Farfetch is a British-Portuguese online luxury fashion retail platform that sells products from over 700 boutiques and brands from around the world. The company was founded in 2007 by the Portuguese entrepreneur José Neves with its headquarters in London and main branches in Lisbon and Porto. There are many offices worldwide in Guimarães, Braga, New York, Los Angeles, Tokyo, Shanghai, Hong Kong, São Paulo, Dubai, New Delhi and Moscow.

The e-commerce company operates local-language websites and mobile apps for international markets in English, European Spanish, French, Japanese, Simplified Chinese, Traditional Chinese, Arabic, German, Dutch, Brazilian Portuguese, Korean, Italian, Danish, Swedish and  Russian. Farfetch has offices in 14 cities and employs over 4,500 staff.

History
Farfetch was founded in 2007 by José Neves. The company was previously known as Far-fetch.com Ltd from 2007- 2010 and Farfetch.com Ltd from 2010 - 2013.

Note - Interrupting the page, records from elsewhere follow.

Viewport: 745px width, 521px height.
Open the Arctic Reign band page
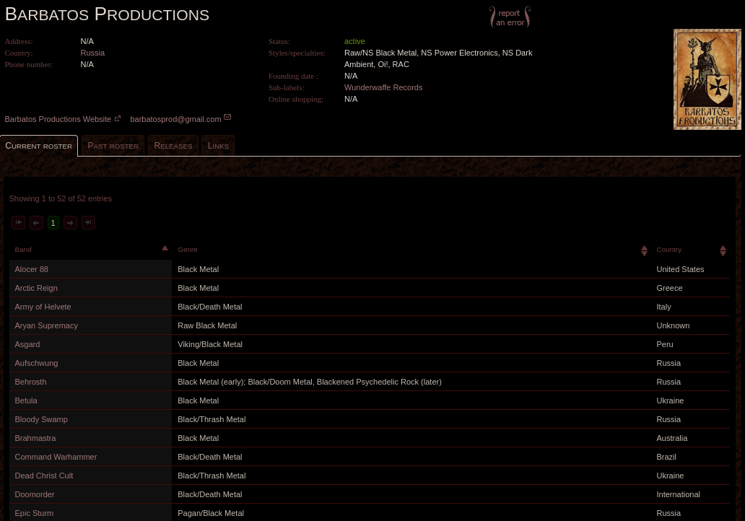tap(36, 288)
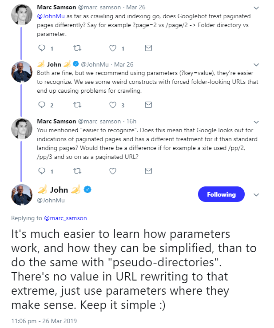Retweet Marc Samson's first tweet
This screenshot has width=274, height=328.
(77, 48)
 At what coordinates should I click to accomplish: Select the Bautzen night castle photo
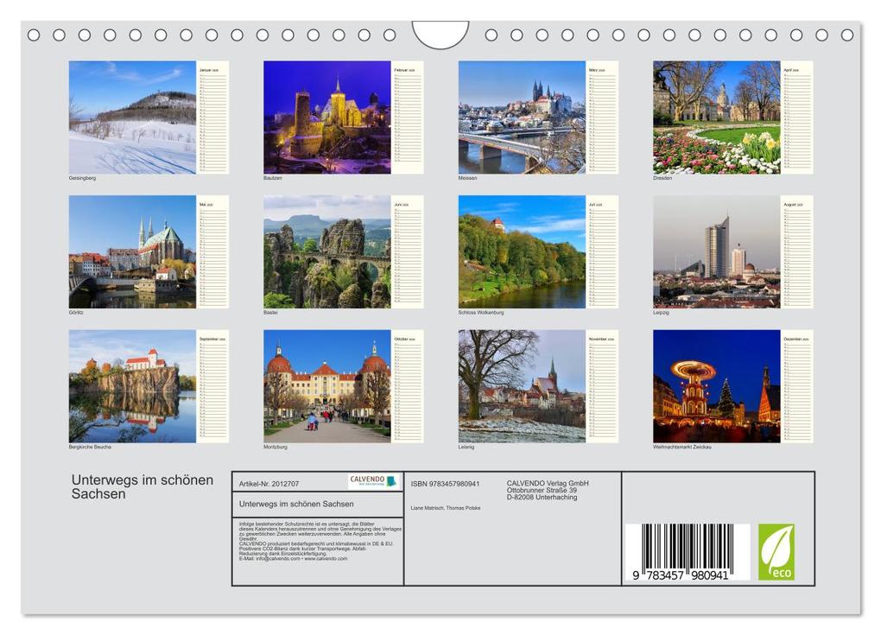click(326, 117)
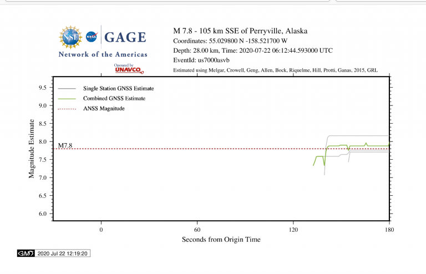The image size is (426, 274).
Task: Click the Single Station GNSS Estimate label
Action: [x=118, y=89]
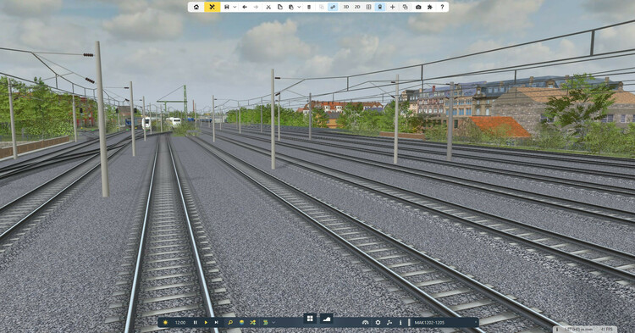The image size is (635, 333).
Task: Switch to the 3D view
Action: click(x=346, y=7)
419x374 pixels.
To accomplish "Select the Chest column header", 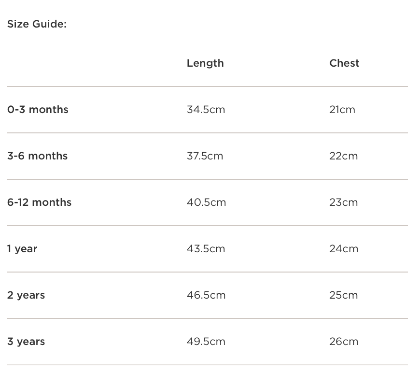I will click(344, 63).
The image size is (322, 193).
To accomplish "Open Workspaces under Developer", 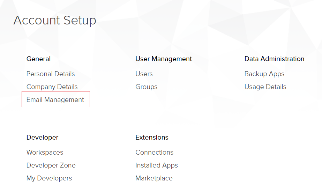I will point(45,152).
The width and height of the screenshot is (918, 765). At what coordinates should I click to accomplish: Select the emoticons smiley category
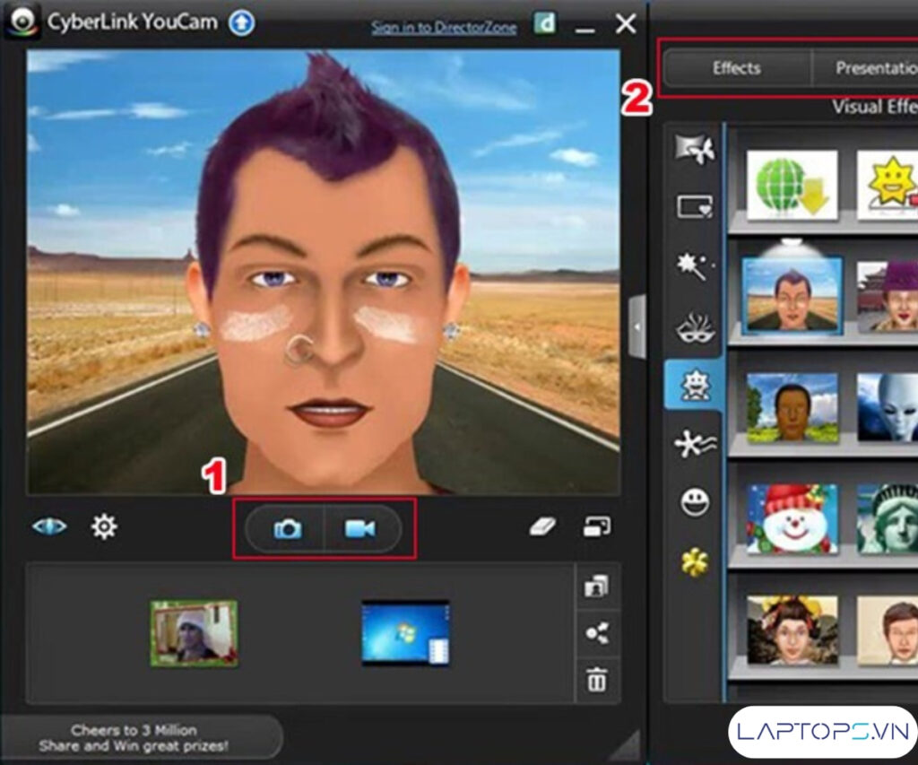click(695, 503)
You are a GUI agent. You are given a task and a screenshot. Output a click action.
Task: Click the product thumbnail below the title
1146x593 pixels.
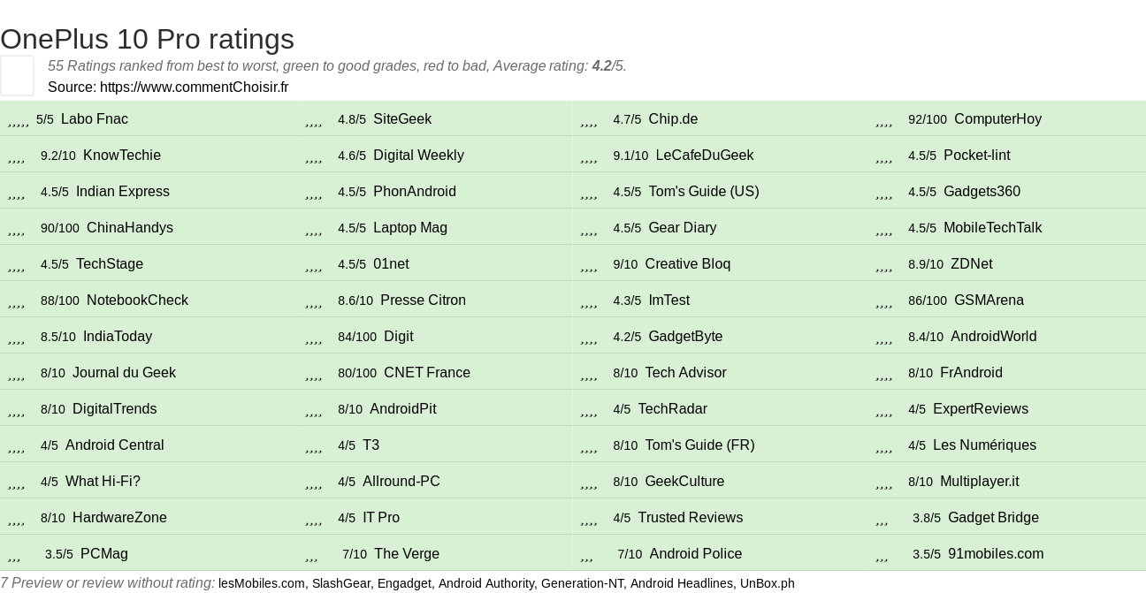coord(17,75)
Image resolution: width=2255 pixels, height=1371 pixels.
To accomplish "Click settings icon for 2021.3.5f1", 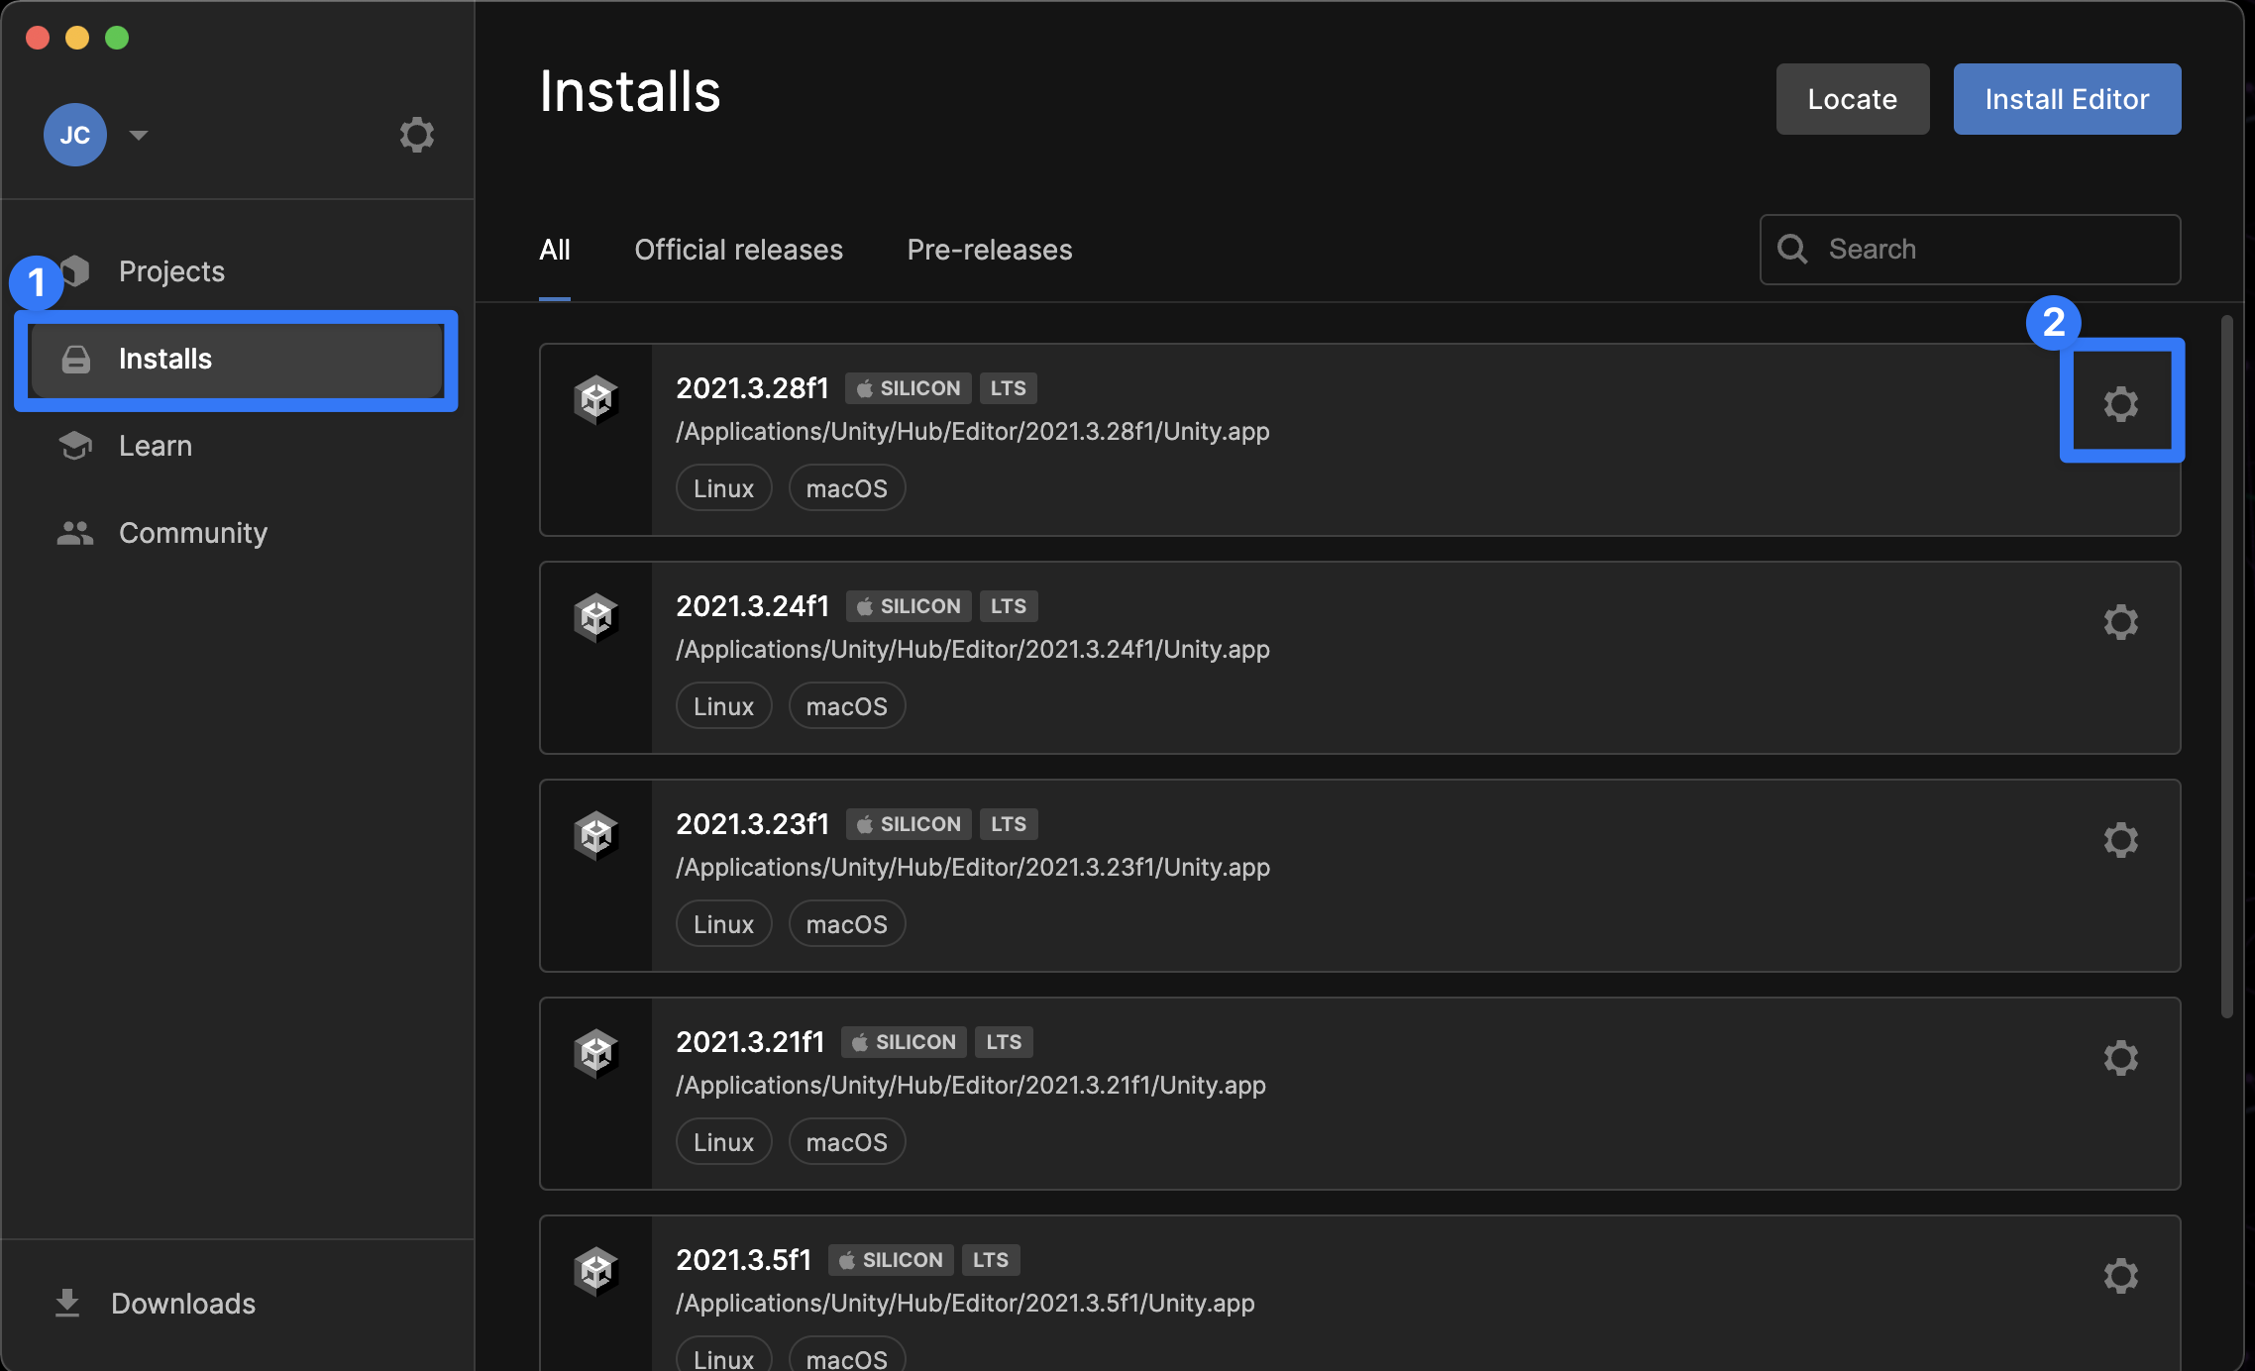I will pyautogui.click(x=2121, y=1274).
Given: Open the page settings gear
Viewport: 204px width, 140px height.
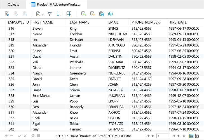Looking at the screenshot, I should 184,136.
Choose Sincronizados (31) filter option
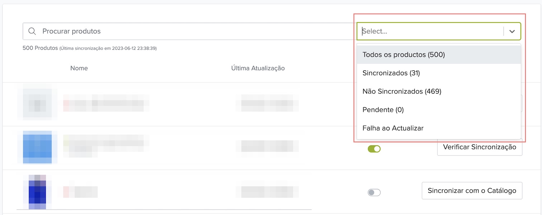Image resolution: width=542 pixels, height=215 pixels. 391,73
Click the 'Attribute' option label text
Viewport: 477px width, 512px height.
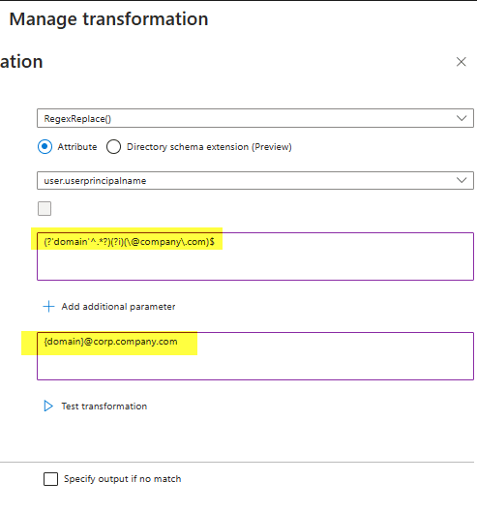click(77, 147)
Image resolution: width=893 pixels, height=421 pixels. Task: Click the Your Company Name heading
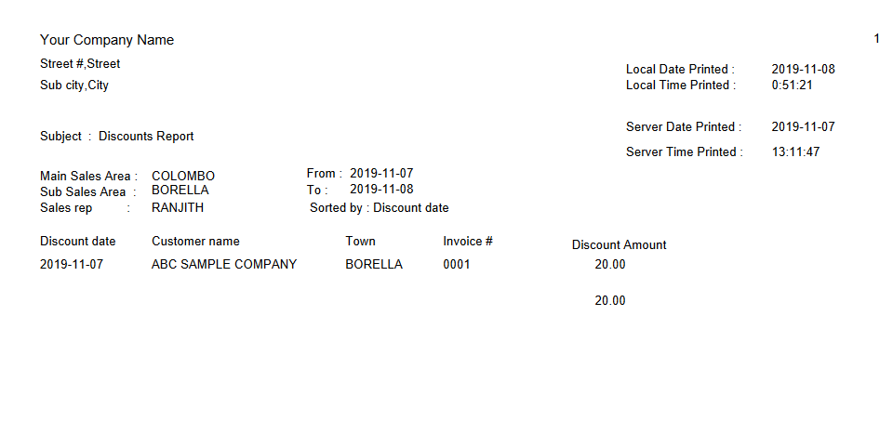click(x=106, y=40)
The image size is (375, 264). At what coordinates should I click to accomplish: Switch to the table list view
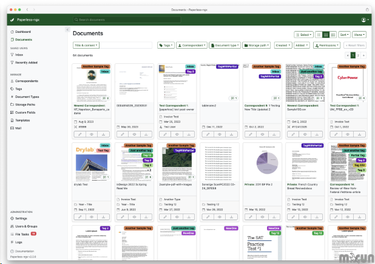click(x=318, y=35)
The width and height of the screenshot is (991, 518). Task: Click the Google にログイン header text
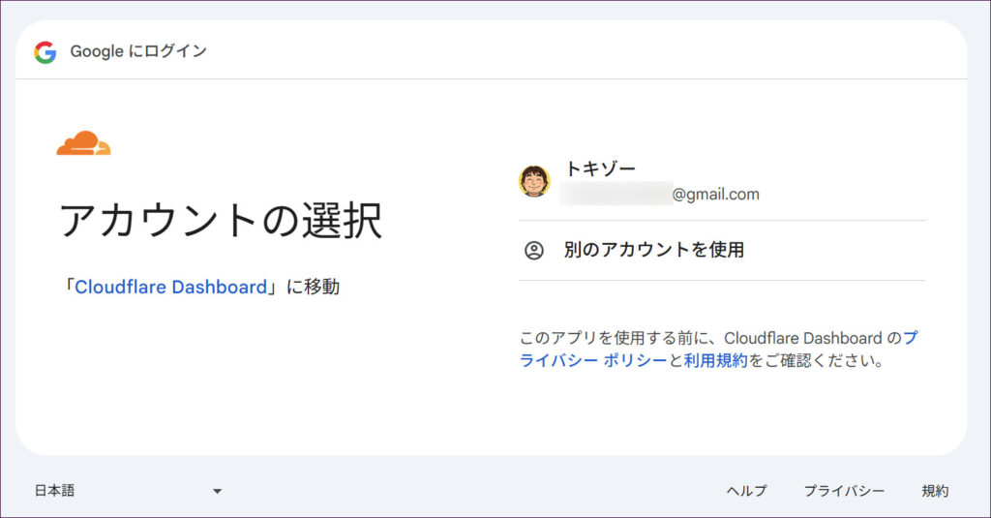tap(138, 52)
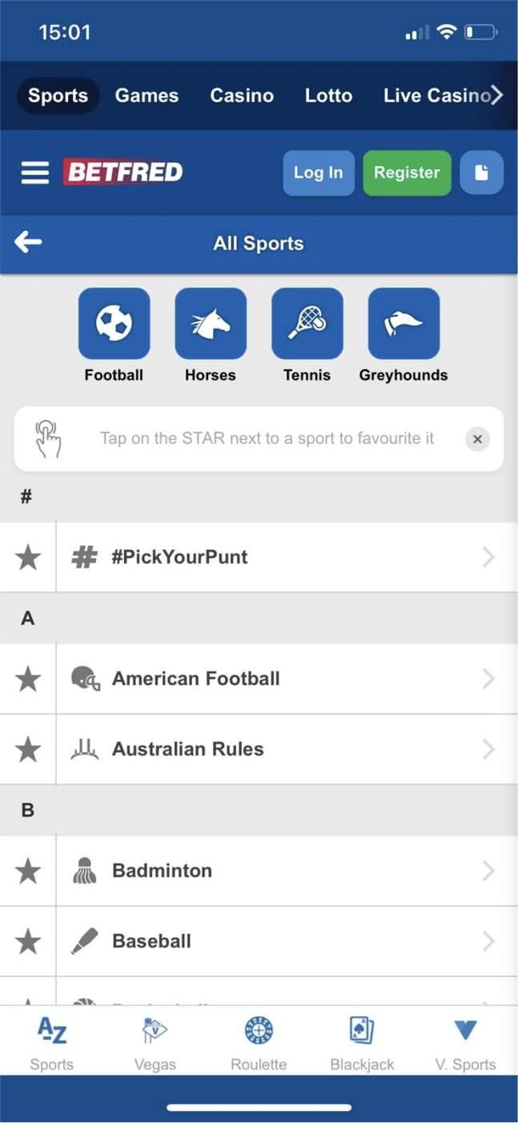This screenshot has width=518, height=1123.
Task: Toggle the favourite star for Badminton
Action: pos(28,871)
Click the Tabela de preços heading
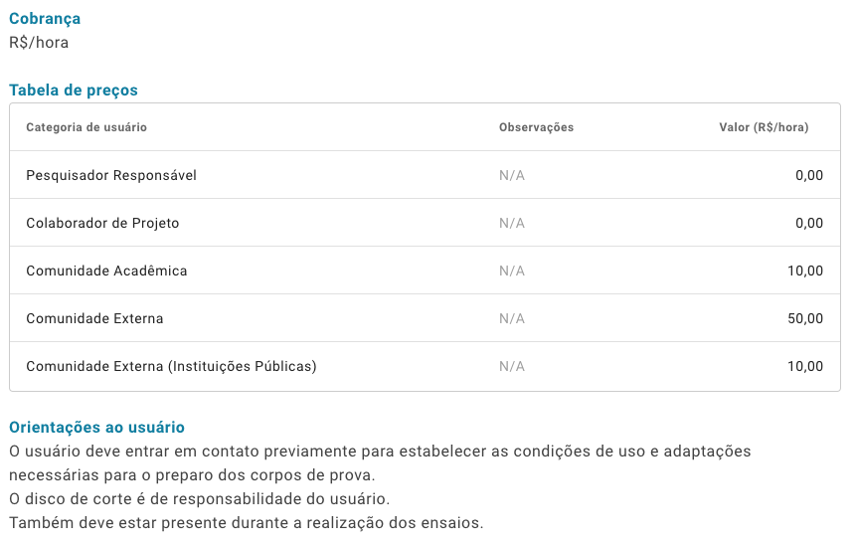The width and height of the screenshot is (855, 545). click(74, 91)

Farfetch announced its acquisition of London boutique retailer Browns in May 2015.  This boutique is run independently from Farfetch by CEO Holli Rogers who joined the business in July 2015. Rogers was the former fashion director of online retailer Net-A-Porter.

Farfetch developed the proprietary business units Farfetch Black & White and Store of the Future in 2015.

In June 2017, it was announced that JD.com Inc. had bought a stake in Farfetch for $397 million; the Chinese e-commerce company’s largest overseas investment.

In September 2018, the company went public.

In October 2021, Farfetch launched its in-house fashion brand, There Was One. In April 2022, Farfetch announced the acquisition of Wannaby Inc.

Management
Farfetch is led by José Neves, the founder of the business.

IPO 
In September 2018, Farfetch (FTCH.N) listed on the New York Stock Exchange (NYSE), pricing shares above the estimated targeted range leading to a valuation of over $5.8 billion. The IPO raised $885 million for the company after the issue of 33.6 million new shares. Early investors in Farfetch including Vitrurian Partners and Advent Venture Partners, sold up to 10.6 million shares. It was reported that Neves will net $1.2 billion from the IPO.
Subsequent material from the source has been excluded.